Parents Respond to CDC Guidelines Which Impede School Opening

Open Schools US
4 min readFeb 14, 2021

This week, more than two thirds of US school districts were open for in-person school, an encouraging milestone. For the first time, a plurality (39.7%) returned students five days a week. This only served to augment the well-established evidence that schools can be reopened safely.

Unfortunately, efforts to reopen schools took a big step backwards this week, as the CDC introduced new school guidance. It came under immediate fire for its likelihood to stymie school reopening, especially in the districts that have struggled to reopen. One of the authors of the CDC’s Wisconsin study spoke out in concern, and JG Allen of Harvard Chan published a swift critique, fueling a wave of outcry.

The commonly-cited issues with the guidelines include:

The CDC guidance flies in the face of evidence about COVID and schools.

The CDC introduced closure thresholds based on local COVID rates — ignoring the overwhelming evidence that COVID transmission has been modest in schools, regardless of levels in the community. In fact, Governor Cuomo of New York has moved from closure standards based on community spread to standards based on COVID rates in schools, after seeing that schools have had lower COVID rates than the community, so they are the safest environments. Closure based on school-level COVID rates has emerged as the smart norm.

Worse, the community thresholds set by the CDC are absurdly low. Right now, zero percent of students live in the CDC’s blue ‘safe to open’ regions, and 91% live in supposedly-problematic red zones. Yet 64% of districts are currently open! Clearly, the CDC has not provided reasonable guidelines.

America stands alone for imposing excessive distancing in schools.

The CDC guidelines recommend six foot distancing in schools as the default — even though the WHO, the AAP, Harvard and Brown experts, and the National Academies of Science, Engineering, and Medicine support 3-foot distancing when masks are being used. Only the US promotes 6-foot distancing.
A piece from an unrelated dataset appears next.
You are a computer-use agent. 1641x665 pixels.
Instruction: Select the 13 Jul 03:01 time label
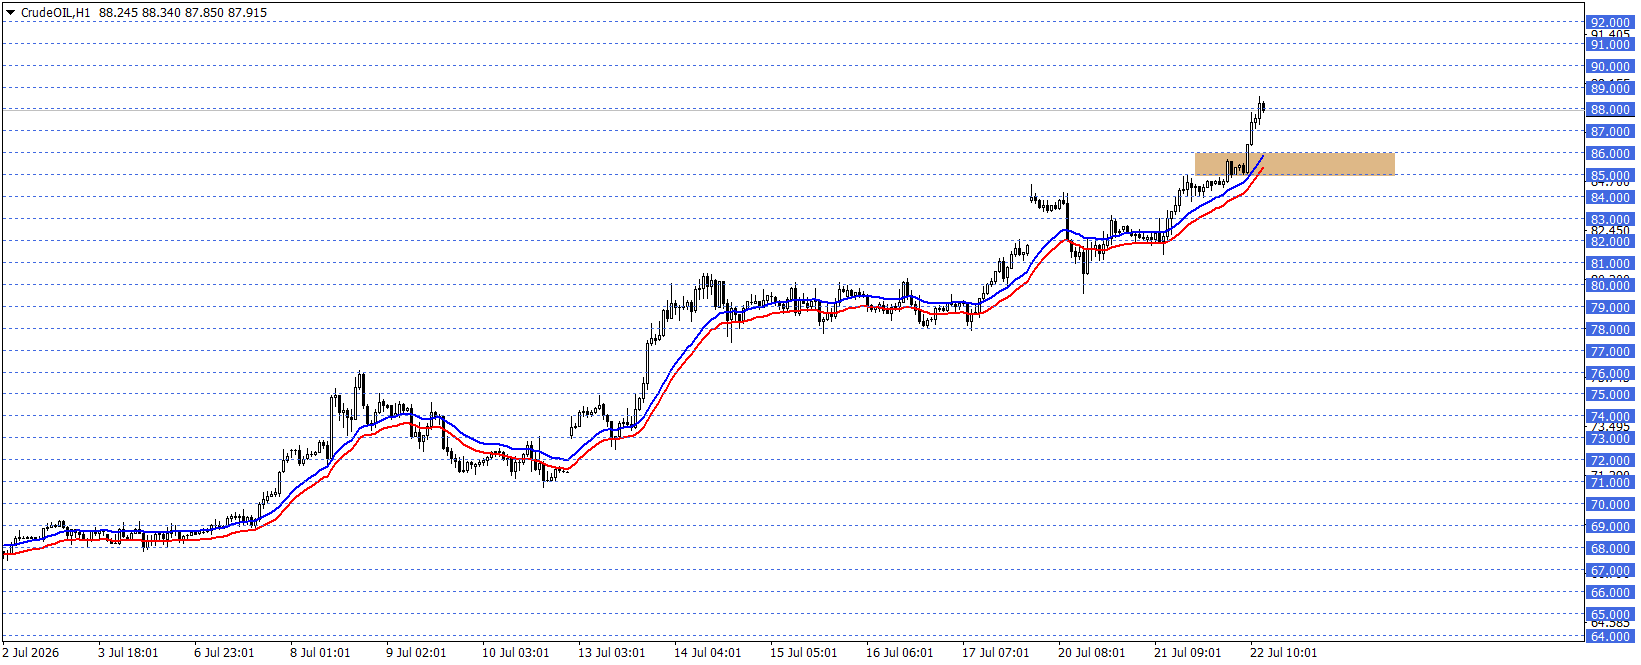point(611,653)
JG Allen of the Harvard Chan institute noted that six foot distanding “has a weak scientific basis,” and others concur.

The CDC has not presented any evidence that supports the six-foot guideline. Rather, the CDC’s own studies showed that schools could safely reopen with less distancing.

Social distancing expectations are highly consequential because US classrooms can’t accommodate full classes with six-foot distancing given space limitations. To expect six-feet between students is to force hybrid schooling. All students deserve the full-time, 5 day in-person school that is happening in 39% of US districts, as well as European schools. Doing so requires that the CDC revisit excessive distancing standards that match the science, and rest of the world.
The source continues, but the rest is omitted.